Drug from Pfizer, Johnson & Johnson and Elan unable to increase cognitive performance
A much-anticipated phase III trial of bapineuzumab, an antibody therapy for Alzheimer's disease in development at Pfizer, Johnson & Johnson and Elan, has ended in disappointment.
Bapineuzumab was unable to achieve significant increases in cognitive and functional performance, the co-primary endpoint in study 302, which enrolled patients with mild-to-moderate Alzheimer's disease who carry a gene called apolipoprotein E epsilon 4 (ApoE4).
Pfizer and J&J said that given the lack of efficacy patients who enrolled in a follow-on extension study would not be treated with the antibody, which is designed to break down the amyloid plaques that are characteristic of Alzheimer's disease.

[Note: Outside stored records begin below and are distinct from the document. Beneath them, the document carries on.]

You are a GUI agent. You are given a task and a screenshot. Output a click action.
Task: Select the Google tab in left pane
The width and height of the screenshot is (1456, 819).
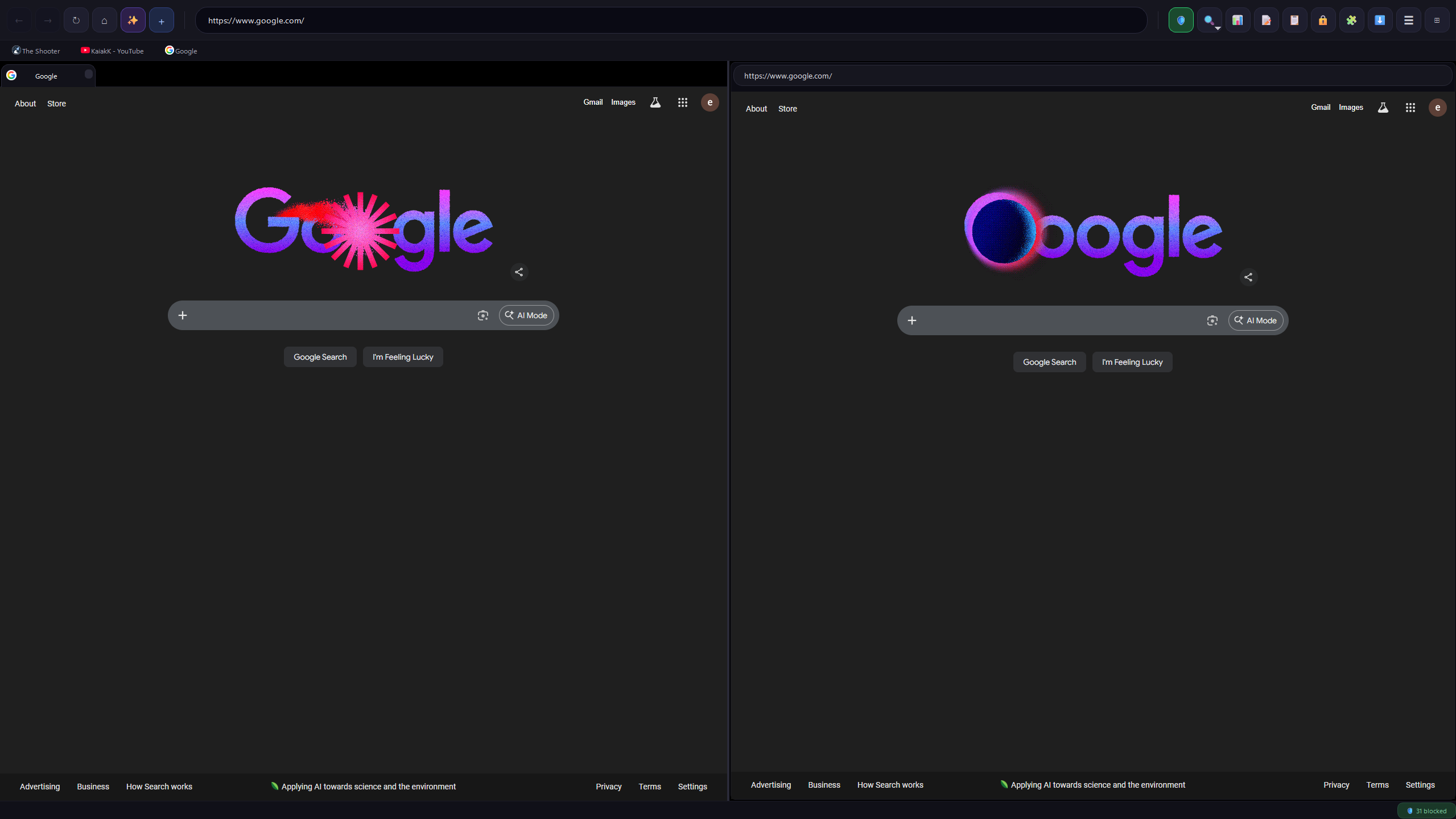pyautogui.click(x=47, y=76)
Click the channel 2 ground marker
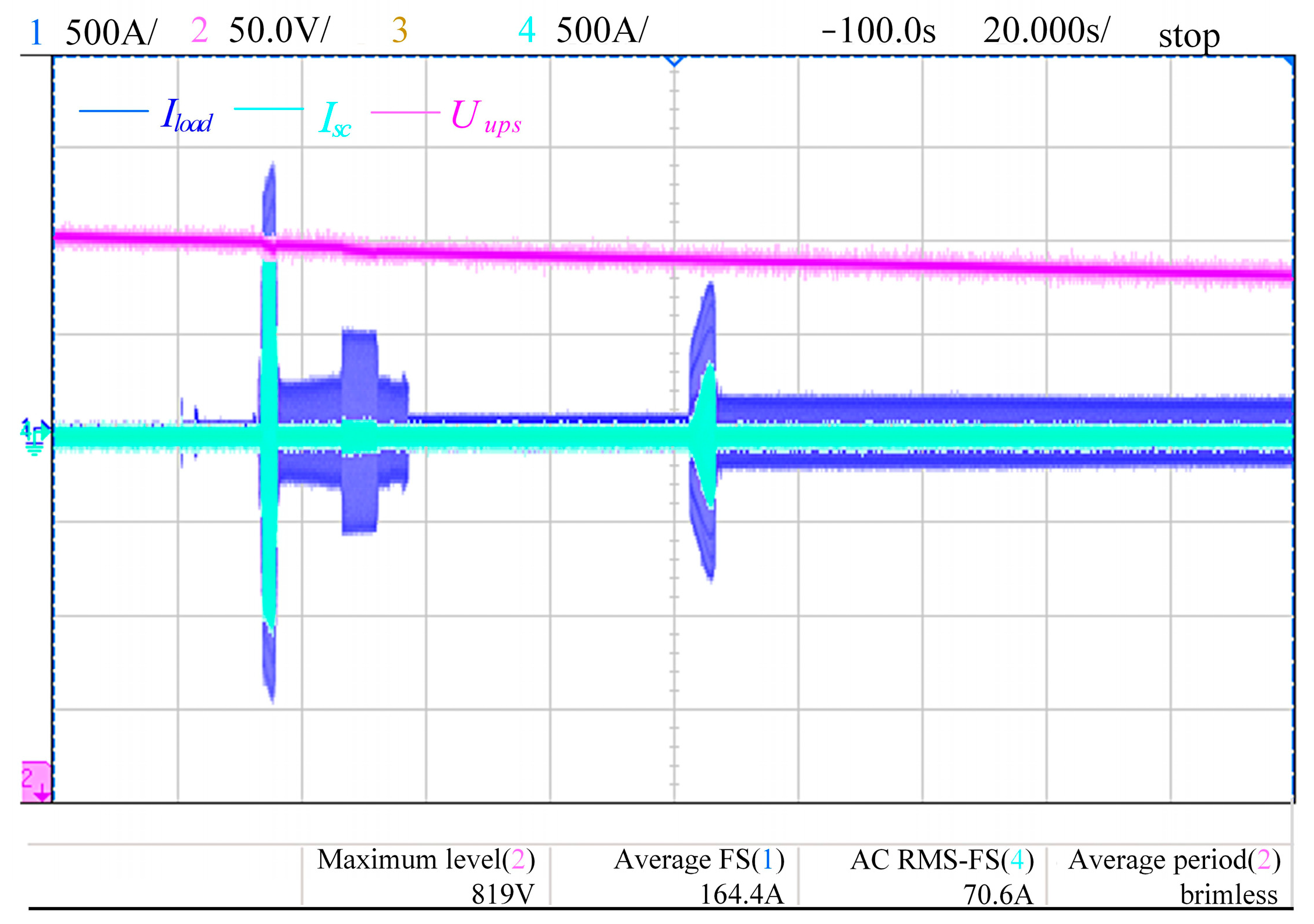The height and width of the screenshot is (924, 1314). pyautogui.click(x=36, y=781)
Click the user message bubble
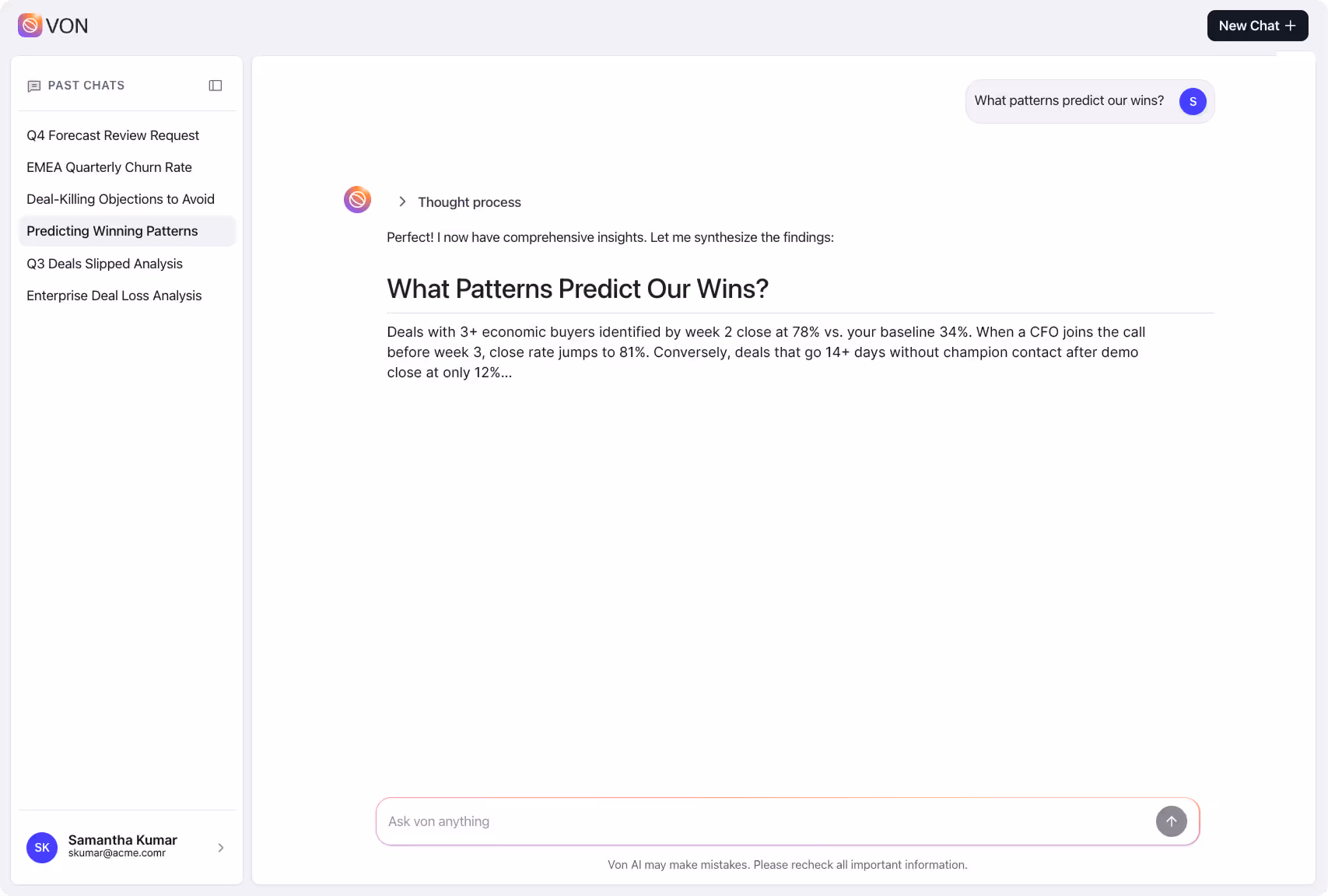 click(1070, 100)
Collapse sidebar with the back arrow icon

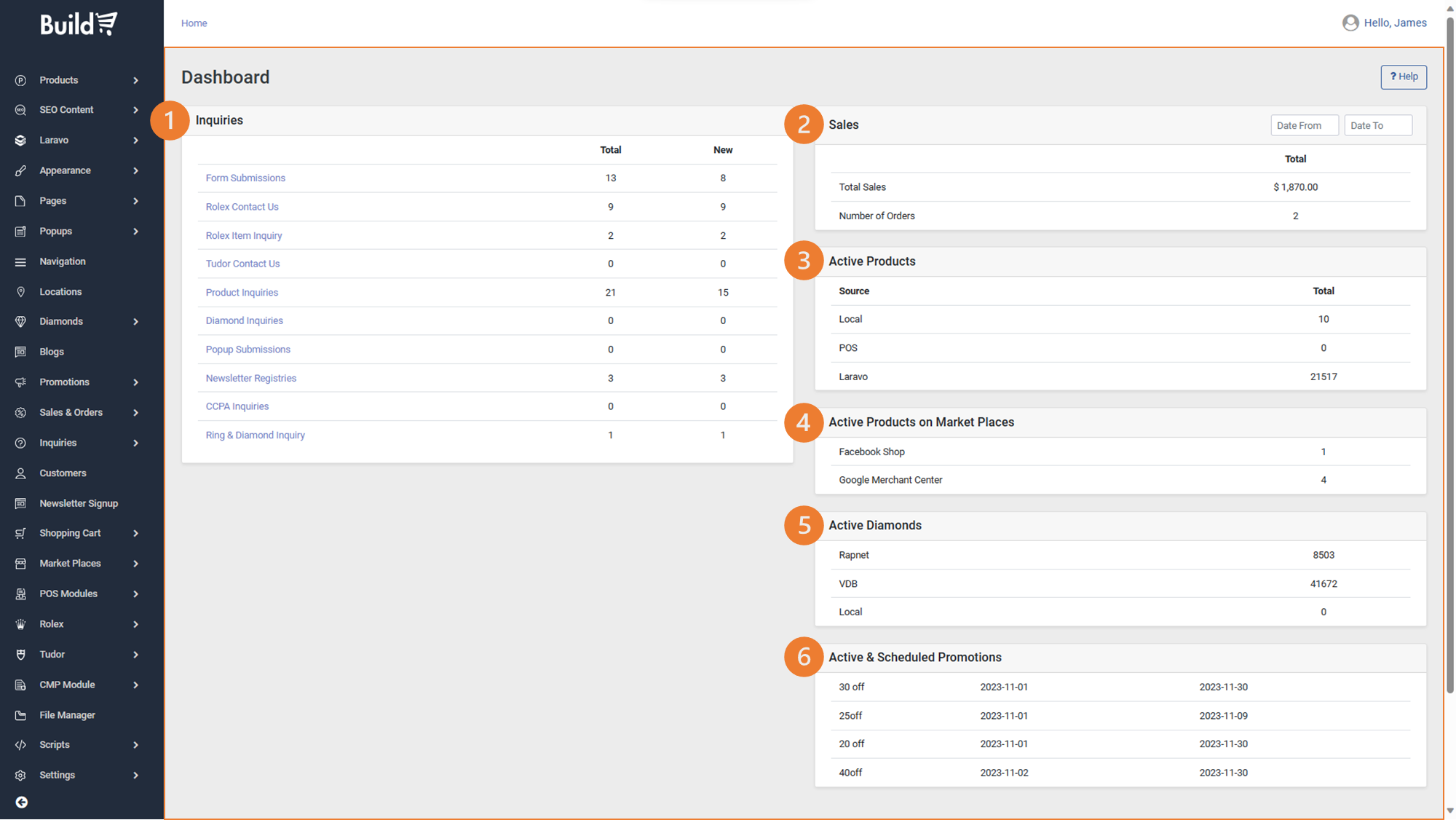[x=22, y=802]
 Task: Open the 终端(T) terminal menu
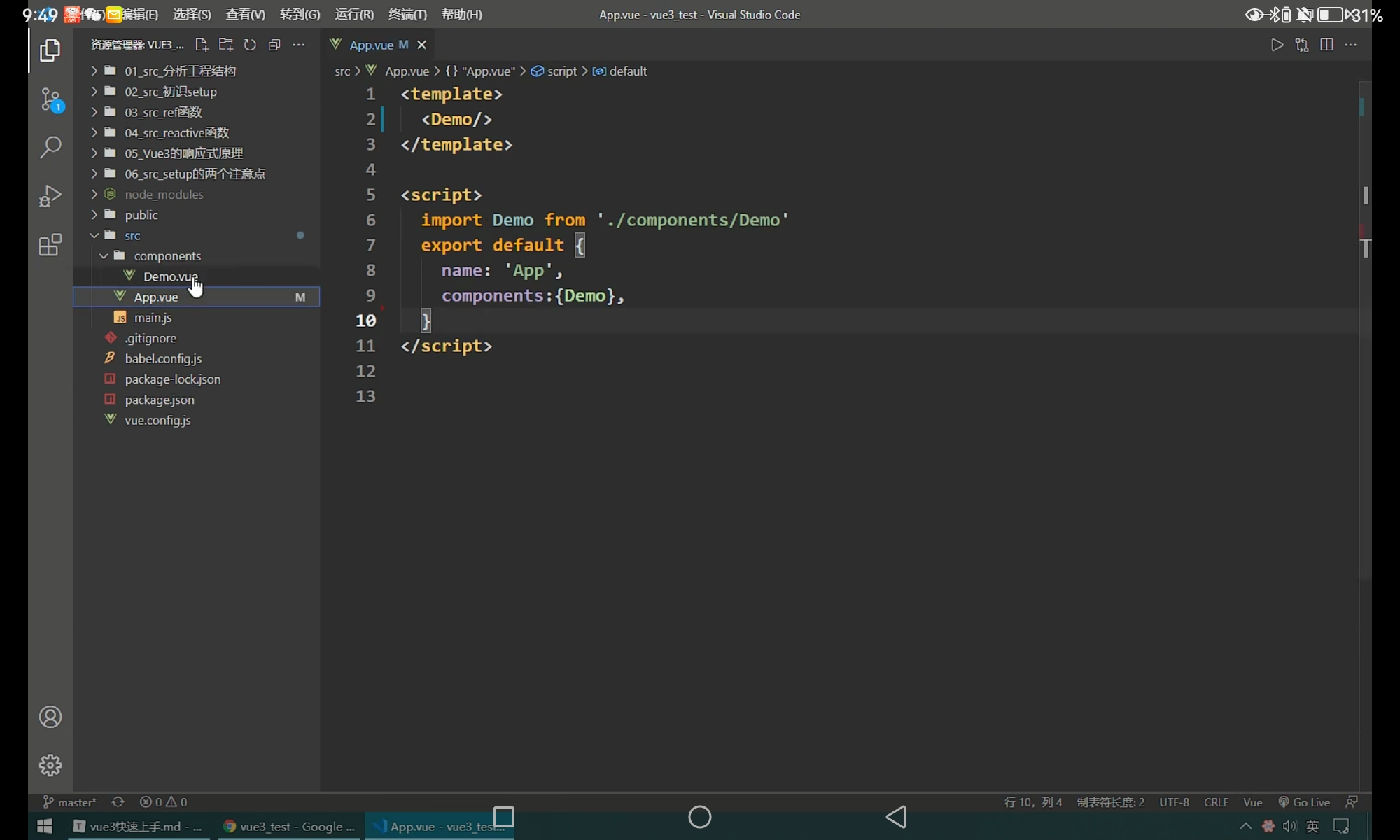point(407,15)
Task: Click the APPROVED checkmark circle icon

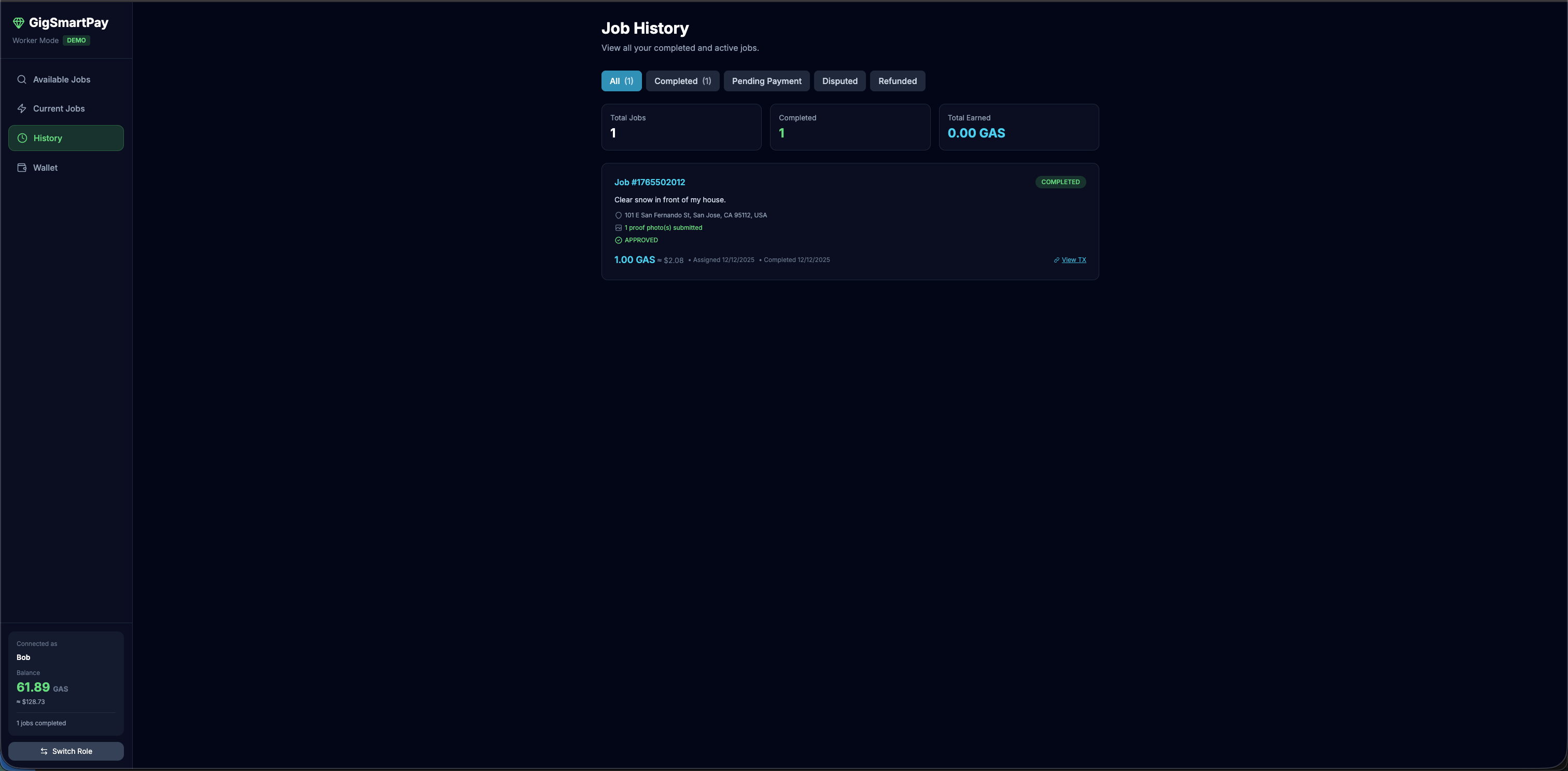Action: coord(619,241)
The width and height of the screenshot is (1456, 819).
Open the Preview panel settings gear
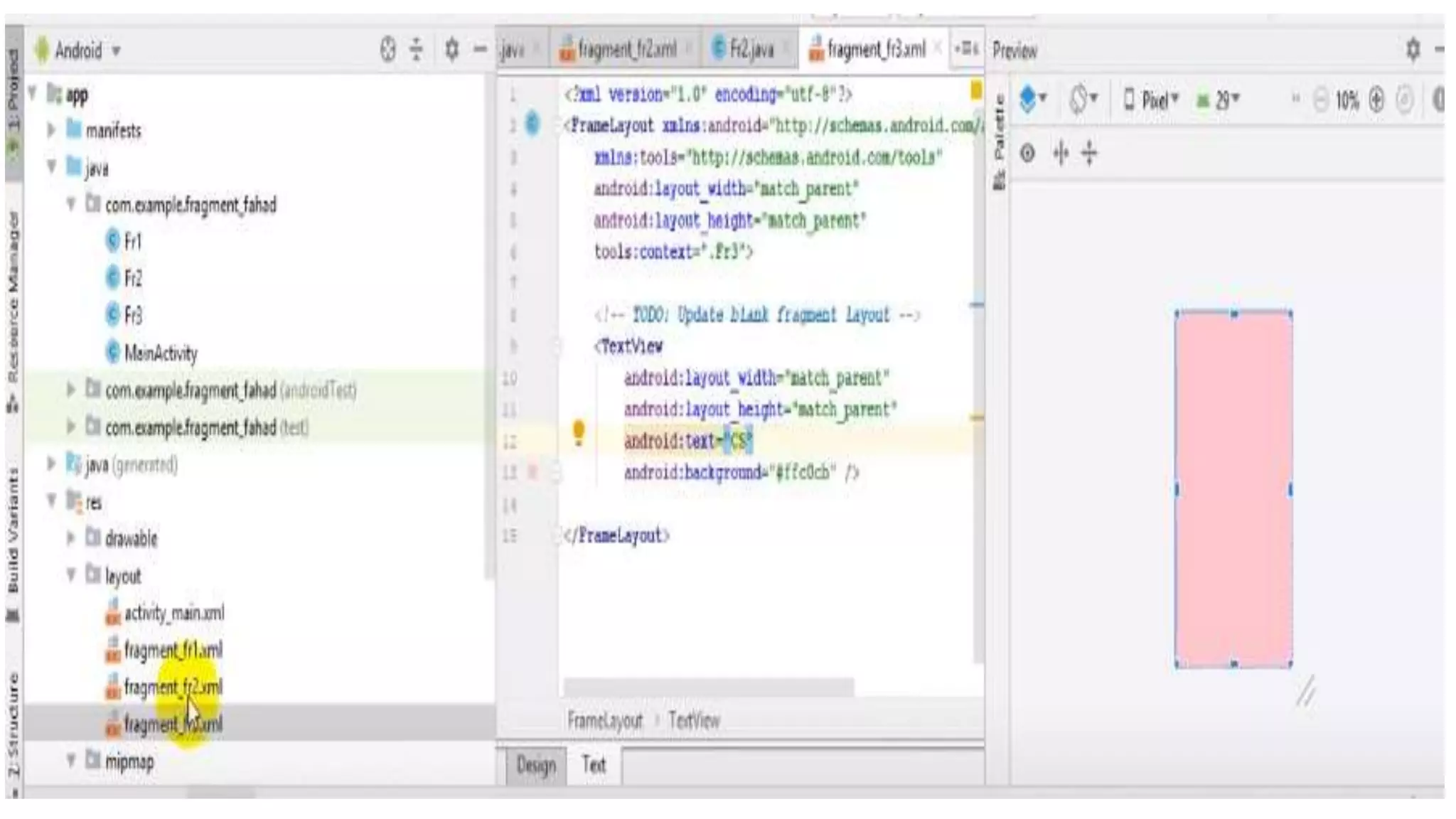click(1413, 50)
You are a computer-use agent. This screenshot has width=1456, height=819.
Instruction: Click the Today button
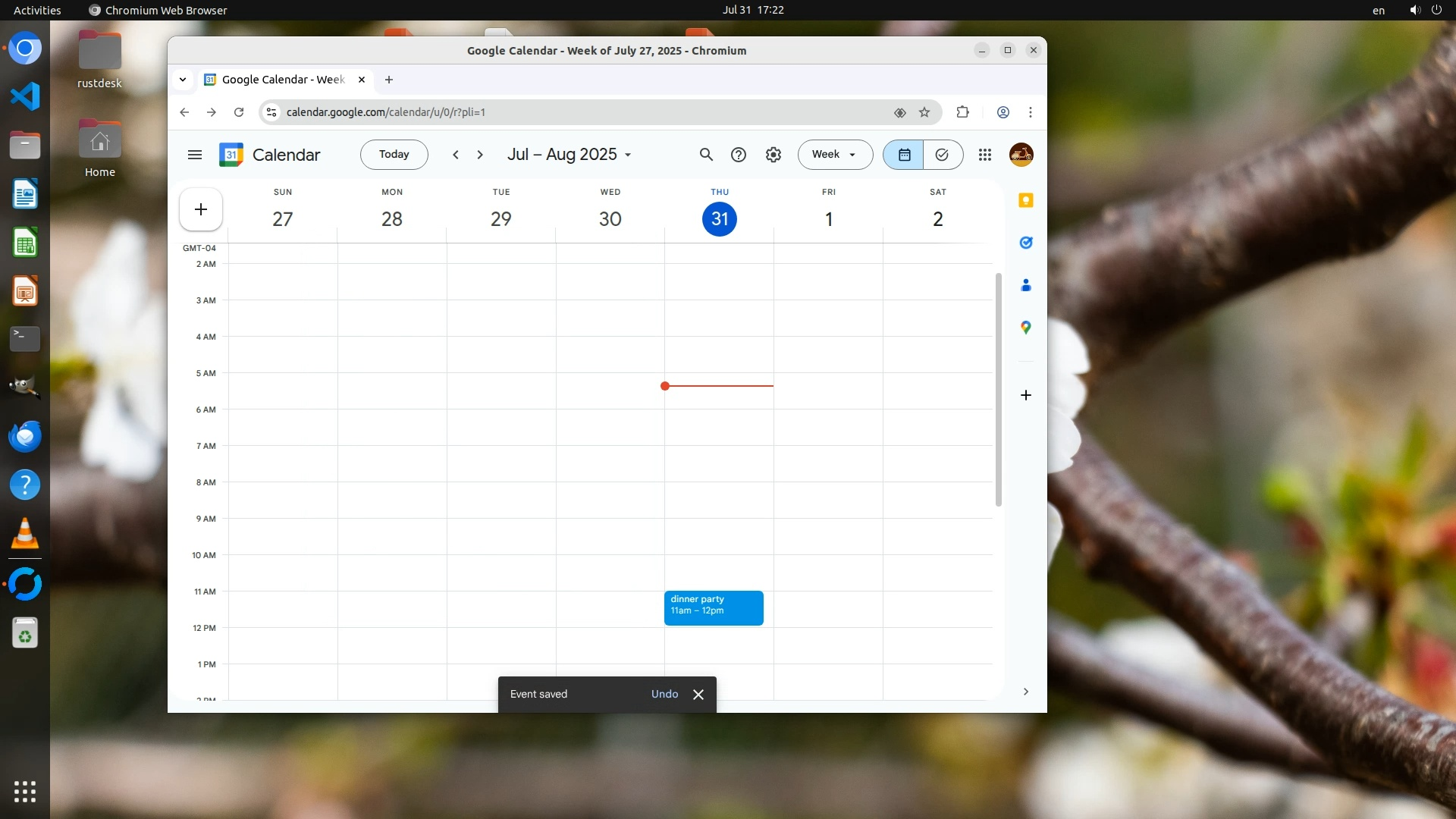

The results are another blow to the so-called 'amyloid hypothesis' of Alzheimer's, which suggests that these plaques are the trigger for the neurodegeneration seen in patients.
The results have not come as a surprise, however, as several other drugs designed to target amyloid have already failed in trials - including Neurochem's Alzhemed (tramiprosate), Lundbeck/Myriad Genetics' Flurizan (r-flurbiprofen), Eli Lilly's semagacestat and Elan's ELND007.
That has led to speculation that amyloid triggers other events which underlie the neurodegeneration in Alzheimer's, so targeting already-present plaques is redundant.
Pfizer and J&J have been quick to point out that Study 302 is one of four phase III trials being conducted with bapineuzumab, with results in other forms of Alzheimer's disease such as non-ApoE4 carriers due later this year.
ApoE4 is a risk factor for Alzheimer's, and carriers tend to exhibit increased levels of amyloid plaques in their brains.
“While we are disappointed in the topline results of Study 302, a more complete understanding of bapineuzumab and its potential utility in mild-to-moderate Alzheimer's disease will be gained following the availability of additional data," said Steven Romano, the head of Pfizer's primary care medicines development group.
Meanwhile, the amyloid hypothesis will undergo a further test later this year when late-stage results with another amyloid-targetting therapy, Eli Lilly's solanezumab, are revealed.